You can get the precise version that is signed (normalized and without signature) launching on linux:

yq 'del(.sign) | sortKeys(..)' <yaml-document-path>

Utilities for the users

In the validation directory are present three different useful scripts:

  • who-grants

  • granted-by

  • granted-with

that are complementary and respectively they take in input:

  • a file in the assertions or test results directory

  • a complete name, email or pubkey-id of a specific contributor

  • a specific methodology present in the docs/source/validation/methodologies/, lowered, with the _ characters replaced with spaces, without the .rst file exstension (like the entries name of the methodologies section in the validation documents)

they output respectively:

  • the list of the the contributors that grants that file

    • grouped by the different methodologies

    • grouped by the different contributors (default)

  • the list of the files granted by the contributor

    • grouped by the different files

    • grouped by the different methodologies (default)

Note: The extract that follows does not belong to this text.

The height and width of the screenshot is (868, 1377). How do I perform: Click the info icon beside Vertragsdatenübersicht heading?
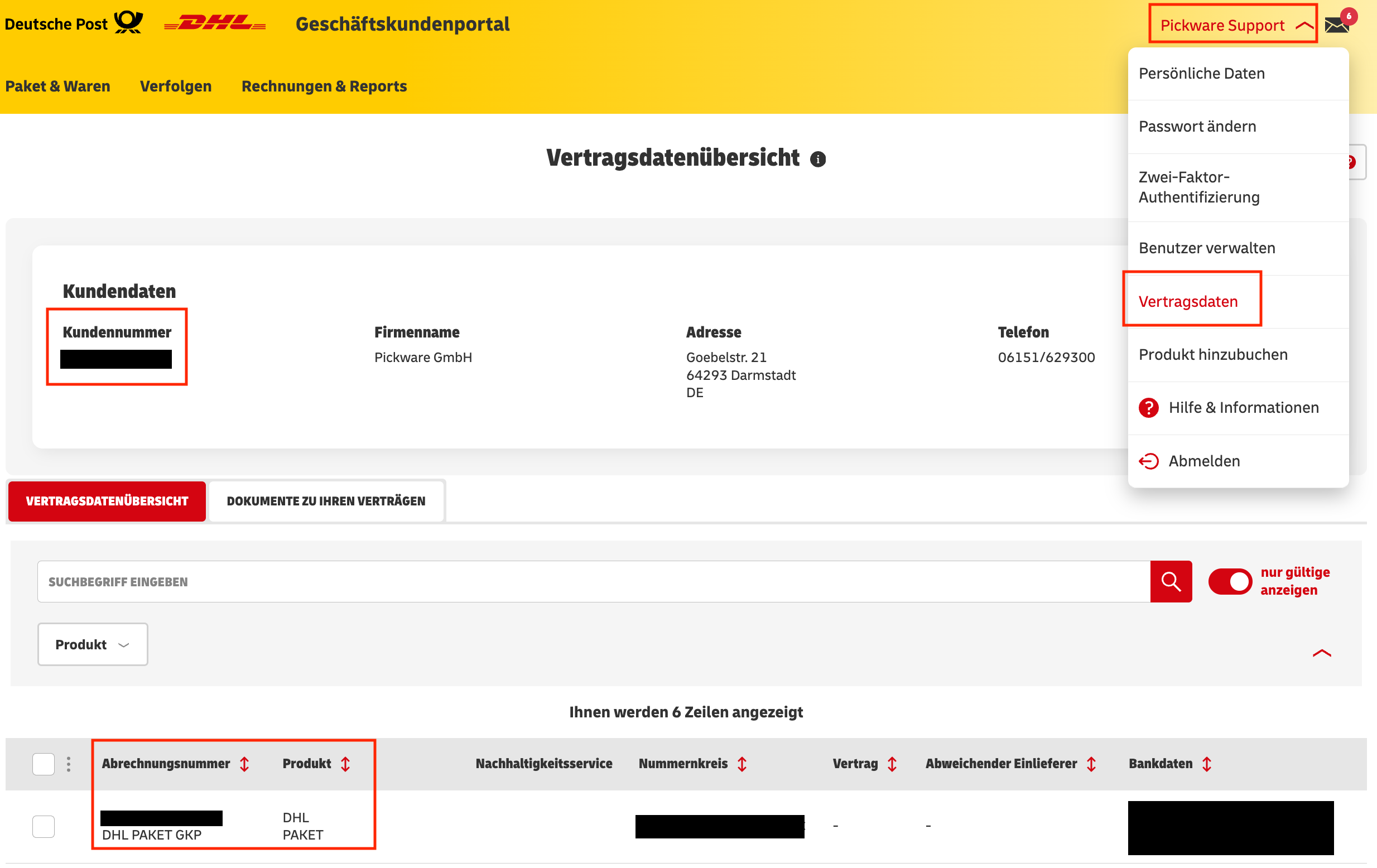[819, 160]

  • the list of the files covered by a certain methodology

    • grouped by the contributor that covered the files

    • grouped by the different files (default)

for selecting a specific grouping output it can be specified respectively:

  • -f for grouping by file

  • -c for grouping by contributor

  • -m for grouping by methodology

Internal Working:

These scripts parse all validation documents in the validation/documents/ directory and:

  1. Validate document schema and signatures before processing

  2. Cross-reference file paths with actual SHA256 hashes to ensure integrity

  3. Filter results based on the input criteria (file, contributor, or methodology)

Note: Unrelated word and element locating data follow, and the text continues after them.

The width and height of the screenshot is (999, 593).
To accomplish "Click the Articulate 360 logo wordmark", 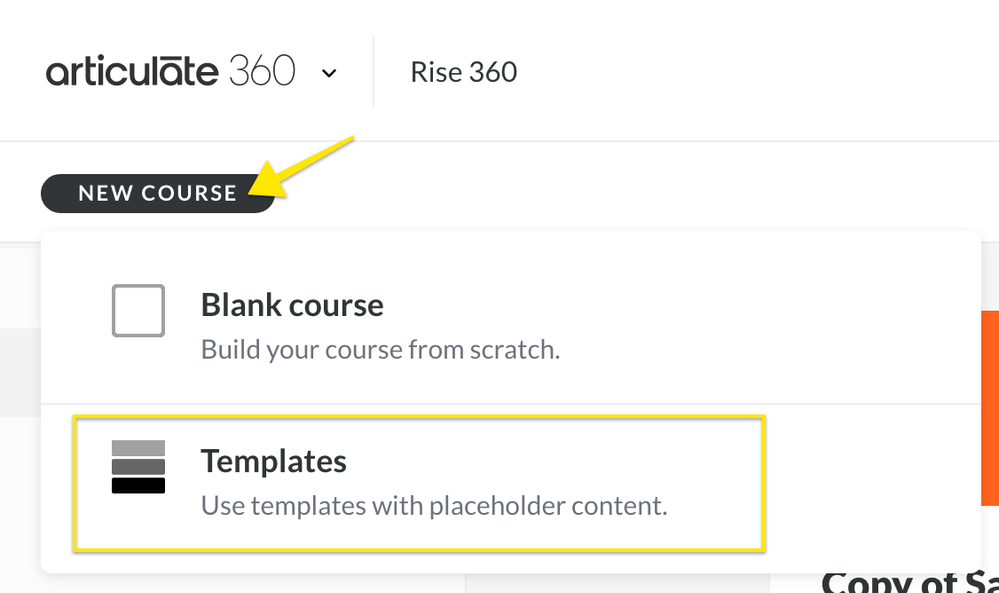I will click(170, 72).
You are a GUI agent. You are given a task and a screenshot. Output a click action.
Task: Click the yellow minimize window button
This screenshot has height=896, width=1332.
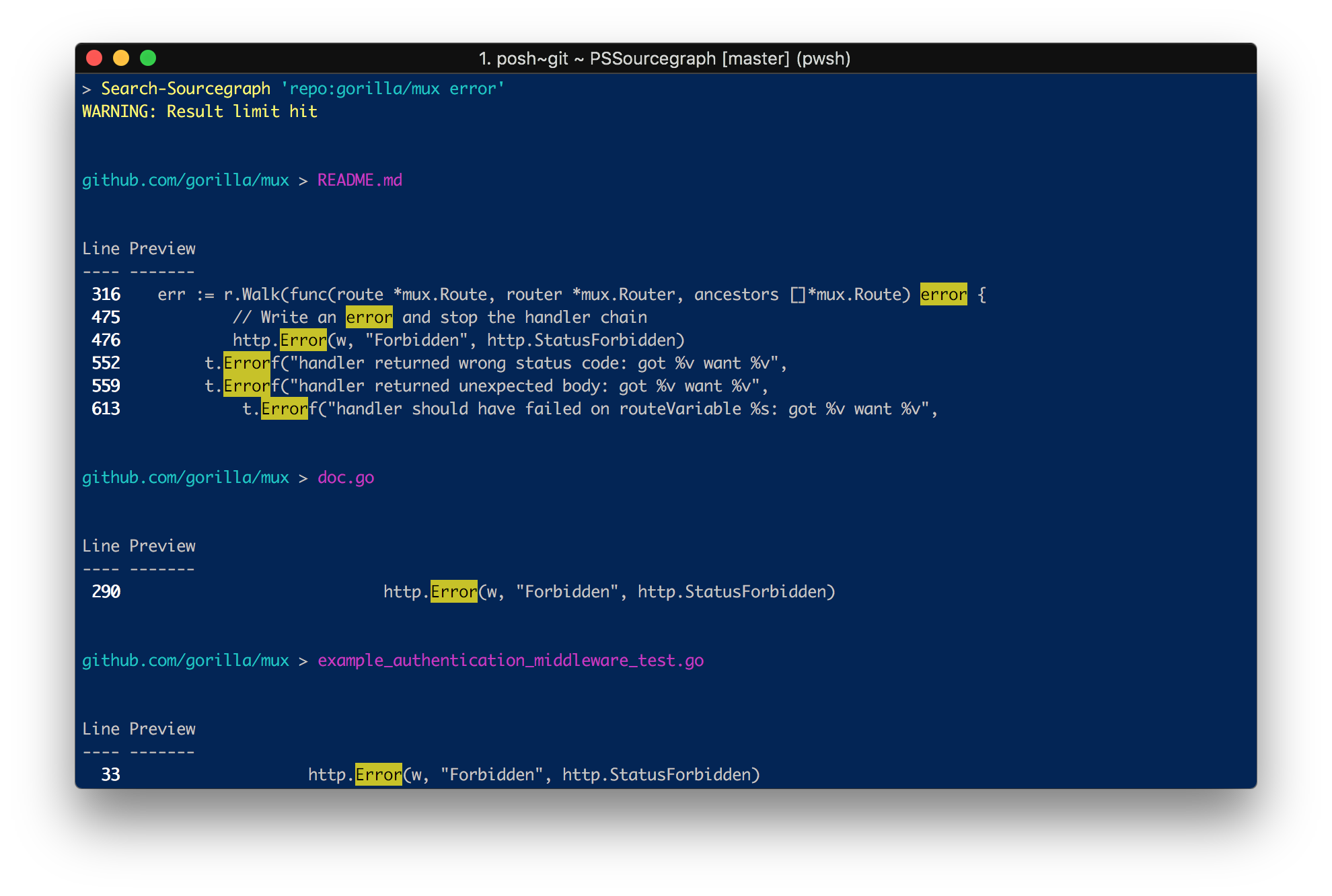(121, 59)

  4. Output formatted results showing the trust relationships

Example Usage:

# Find who grants a specific test file
$ ./who-grants tests/results/accuracy_analysis.csv

# Find all files granted by a specific contributor
$ ./granted-by "John Doe"

# Find files covered by a specific methodology, grouped by contributor
$ ./granted-with "basic check" -c

Utilities for the developers

  • grant <files> [with <methodology>]

  • ungrant <files> [with {any|<methodology>}]

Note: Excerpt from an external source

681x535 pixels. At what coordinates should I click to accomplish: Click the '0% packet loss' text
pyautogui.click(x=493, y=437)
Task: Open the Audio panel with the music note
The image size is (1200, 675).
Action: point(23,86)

  • check-grants {<files> | with <methodology>}

  • update <subcommand>

    • files | file - Update SHA256 hashes for files in your document

    • version - Update general methodology version hash

    • methodology - Update methodology hashes when protocols change

  • sign-document

  • create-document

Developer Workflow:

  1. Create Document: First-time setup creates your personal validation document

  2. Grant Files: Add files to your document with specific methodologies

  3. Update Hashes: Keep file and methodology hashes current

  4. Sign Document: Cryptographically sign your document after changes

Document Signing Process:

The sign-document script:

  1. Validates document schema using JSON Schema validation

  2. Checks for existing signatures (requires --update flag to overwrite)

  3. Normalizes the YAML document (removes whitespace, sorts keys alphabetically)

  4. Creates GPG detached signature using your private key

  5. Embeds the armored signature in the document

Signature Validation:

All utility scripts automatically validate document signatures using the validate_document_signature function, which:

  • Extracts the GPG signature from the document

  • Verifies it against the signer’s public key (fetched from OpenPGP keyservers)

  • Ensures the signature matches the normalized document content

This ensures that only properly signed and validated documents are considered when determining trust relationships.